Aufgaben ::
1. Schreiben Sie aus dem Text über Baerbocks Südafrikareise den Abschnitt ab, der bei den Worten "Diese Reise der" beginnt und nach "Pretoria durchaus zupass." endet.
2. Welchen Betrag will Deutschland laut dem Text über Baerbocks Südafrikareise für die grüne Energiewende in Südafrika zahlen?
3. Erläutern Sie in ein bis drei Sätzen nach dem Text über Baerbocks Südafrikareise, warum Baerbock ihren Besuch in Südafrika auf einen Tag verkürzen musste.

Lesetext ::
━━━━━━━━━━━━━━━━

Diese Reise der Außenministerin nach Südafrika sollte eigentlich länger dauern. Aber dann kam am Wochenende das russische Spektakel mit Wladimir Putin und dem Söldnerchef Jewgeni Prigoschin dazwischen, das die Bundesregierung kalt erwischt hatte. Und so musste Annalena Baerbock am Montag erst einmal zum Außenministertreffen nach Luxemburg und ihren Besuch in Südafrika auf einen Tag zusammenstreichen. Kein Besuch in Kapstadt, keine Gespräche mit der LGBTQI-Community, keine Verbeugung vor Desmond Tutus Erbe im Old Granary. Doch die verschobene Weltlage kam Baerbock für ihren Besuch in Pretoria durchaus zupass.

Im Verhältnis zwischen den einstigen Partnern Südafrika und Deutschland sind Risse sichtbar geworden. Schon während der Corona-Pandemie fühlte sich das Land wie so viele andere in Afrika von Europa im Stich gelassen. Auch von Deutschland. Man zerstritt sich über den Zugang zu Impfstoffen und Patenten. Und während Deutschland die ökonomischen Folgen der Pandemie mit Milliardenpaketen abfedern konnten, brachen in Südafrika Tourismus und Handel ein.

Kaum war Corona halbwegs vorbei, begann der russische Krieg gegen die Ukraine und damit die nächste Krise: Inflation, Getreideknappheit, steigende Treibstoffpreise. Stundenlange Stromausfälle gehören in Südafrika inzwischen zum Alltag, weil das Land eine Energiekrise durchlebt – auch verschuldet durch die grassierende Korruption im Land. Die EU will Südafrika mit 8,5 Milliarden Euro dabei unterstützen, von der Kohle loszukommen und eine grüne Energiewende einzuleiten, Deutschland will dafür 1,1 Milliarden Euro zahlen. Doch noch fließt das Geld nur zäh – groß ist die Sorge, dass es in den falschen Kanälen verschwindet.

Am Dienstagmorgen im Außenministerium in Pretoria begrüßt Baerbock ihre südafrikanische Kollegin Naledi Pandor mit Küsschen links und rechts, dann reden sie für eine halbe Stunde unter vier Augen. Man duzt sich, die beiden Frauen kennen sich bereits von gemeinsamen G20-Treffen. Dieses Mal sind die Gespräche in der binationalen Kommission der Anlass, die zwei Stunden dauern werden. Es gibt Themen, die Baerbock und Pandor verbinden: der Kampf für Frauenrechte etwa, weil Frauen so oft Opfer von Kriegen sind, aber so selten an Friedensverhandlungen teilnehmen. Und dann gibt es Themen, die sie trennen: Derzeit ist das vor allem das Verhältnis zu Russland.

━━━━━━━━━━━━━━━━

Bereitgestellte Einträge ::

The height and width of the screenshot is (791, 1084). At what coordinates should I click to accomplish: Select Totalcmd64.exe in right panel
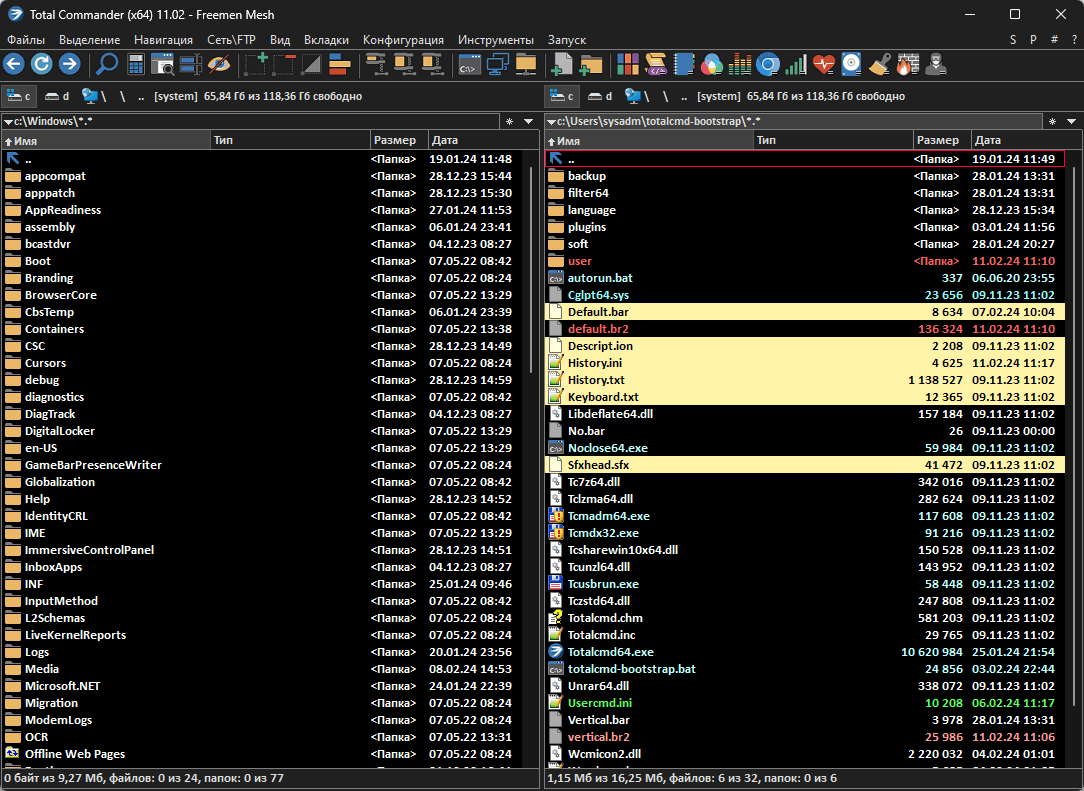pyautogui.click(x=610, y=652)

━━━━━━━━━━━━━━━━

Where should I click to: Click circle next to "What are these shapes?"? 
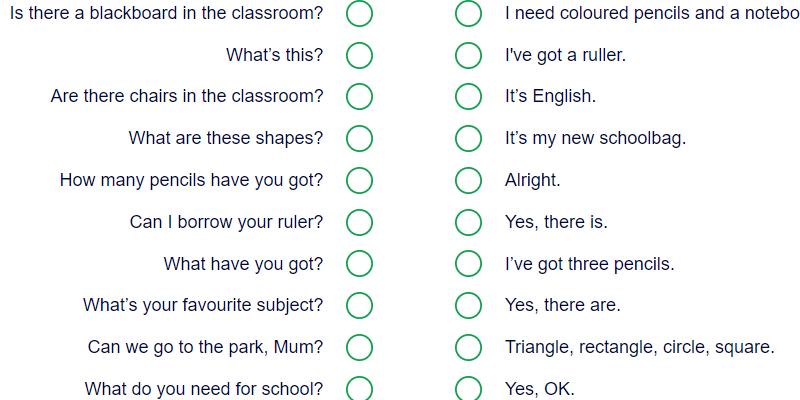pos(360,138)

━━━━━━━━━━━━━━━━

Lösungen je Aufgabe ::
1.
Diese Reise der Außenministerin nach Südafrika sollte eigentlich länger dauern. Aber dann kam am Wochenende das russische Spektakel mit Wladimir Putin und dem Söldnerchef Jewgeni Prigoschin dazwischen, das die Bundesregierung kalt erwischt hatte. Und so musste Annalena Baerbock am Montag erst einmal zum Außenministertreffen nach Luxemburg und ihren Besuch in Südafrika auf einen Tag zusammenstreichen. Kein Besuch in Kapstadt, keine Gespräche mit der LGBTQI-Community, keine Verbeugung vor Desmond Tutus Erbe im Old Granary. Doch die verschobene Weltlage kam Baerbock für ihren Besuch in Pretoria durchaus zupass.

2. 1,1 Milliarden Euro.

3. Am Wochenende kam das russische Spektakel mit Wladimir Putin und dem Söldnerchef Jewgeni Prigoschin dazwischen, das die Bundesregierung kalt erwischt hatte. Deshalb musste Baerbock am Montag erst einmal zum Außenministertreffen nach Luxemburg.